CHICAGO — Contrairement aux idées reçues, être mince n'est pas un rempart contre une maladie cardio-vasculaire, et être gros ne veut pas forcément dire être candidat à l'infarctus. Selon une nouvelle étude américaine, la moitié des gens en surpoids ont une tension et un cholestérol normaux, alors qu'un fort pourcentage des plus minces peuvent être touchés par des maladies caractéristiques de l'obésité.

Il est vraiment question de jeter un regard très différent sur le poids et les risques pour la santé, résume l'auteur de l'étude, MaryFran Sowers, chercheuse dans le domaine de l'obésité à l'université du Michigan.

Ce n'est un secret pour personne que les gens minces peuvent souffrir de problèmes cardio-vasculaires et que les individus en surpoids peuvent à l'opposé en être indemnes, mais c'est la proportion de personnes concernées qui crée la surprise, a-t-elle ajouté.

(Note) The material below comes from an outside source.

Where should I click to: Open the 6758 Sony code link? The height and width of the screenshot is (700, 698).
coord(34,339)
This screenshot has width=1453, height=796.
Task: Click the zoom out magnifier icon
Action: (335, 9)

Dans cette étude, environ 51% des adultes en surpoids, grossièrement 36 millions de personnes aux Etats-Unis, ont des taux de cholestérol et de triglycérides presque normaux. Tout comme la glycémie et le chiffre de tension artérielle. Près d'un tiers des adultes obèses, soit environ 20 millions d'Américains, sont aussi "en bonne santé", ce qui signifie que, pour ces derniers, aucun ou un seul des paramètres retenus est anormal.

Malgré cela, le débat autour de la méthode de calcul du surpoids ou de l'obésité ne cesse de grandir. Les uns tablent sur l'Indice de masse corporelle, qui consiste à diviser le poids par la taille au carré. Une méthode qui a ses limites puisqu'elle ne fait pas la différence entre la masse grasse et les muscles et placerait les joueurs du NBA dans la catégorie des obèses.

Quel que soit le poids, le risque cardio-vasculaire est plus élevé chez les personnes âgées, les sédentaires et les fumeurs. Parmi les obèses de 50 à 64 ans, 20% seulement sont considérés en bonne santé, comparé à la moitié des obèses les plus jeunes. Ce qui souligne l'importance de l'activité physique dans le maintien en bonne santé, même chez les personnes de poids normal, ajoute Wylie-Rosett.

Mon commentaire

Les intégristes anti-obésité/malbouffe sont malhonnêtes. Ils modifient la réalité et inventent des faits afin de manipuler l'opinion publique. Cette étude qui dédramatise les risques de de l'embonpoint sur la santé, met en relief la position extrémistes de ceux-ci. Rappelez-vous que leur stratégie de relation publique constitue à terroriser la population.

Pour eux, il est nécessaire pour leur orgueil, que tous les gens croient qu'il n'y a aucun avantage de faire de l'embonpoint. Faire de l'embonpoint constitue un danger mortel pire que la cigarette. L'embonpoint n'est pas un facteur de risque mais, une maladie. C'est une maladie qui s'attrape d'où l'épidémie d'obésité. Donc, les gens aucune bonne raison de faire de l'embonpoint. La seule chose à faire pour être en santé, c'est de devenir tous mince et athlétique comme eux.

Dans la logique de la terrorisation, laisser penser qu'on peut être en santé en faisant de l'embonpoint, ça découragerait les gens à faire attention aux calories, en évitant de manger de la malbouffe.

Il ne faut pas laisser les gens se complaire dans leur surplus de poids. Il faut leur faire des pressions pour les pousser à faire quelque chose perdre du poids. Il faut leur faire peur en leur disant le nombre de sachets de sucre qu'il y a dans une canette de boisson gazeuse. Ils font retirer la malbouffe des hôpitaux et des écoles pour impressionner la galerie avec leur pouvoir de domination.

Leur malhonnêteté ressemble à la technique de vente des vendeurs d'autos usagées. Ils inventent des faits pour rendre l'achat plus attrayant du genre, c'est l'auto d'un curé ou d'une femme âgée, ça pas rouler : « ce char là yé comme un neuf». Les intégristes anti-obésité-malbouffe eux, ils exagèrent la réelle gravité de la situation de l'obésité dans un seul but pour obtenir de nombreuses et généreuses subventions de recherche.

Ceux-ci font des recherches pour démontrer que l'embonpoint, c'est mauvais pour la santé dans tous les cas. Dire que, ce n'est pas si pire que ça. Dire qu'on peut faire de l'embonpoint et être en santé. Ça diminuerait l'impact de leur message. Tu ne terrorises pas les gens avec des arguments modérés mais, bien avec des arguments extrémistes. L'extrémisme sert à éviter de mettre un doute dans la tête des gens.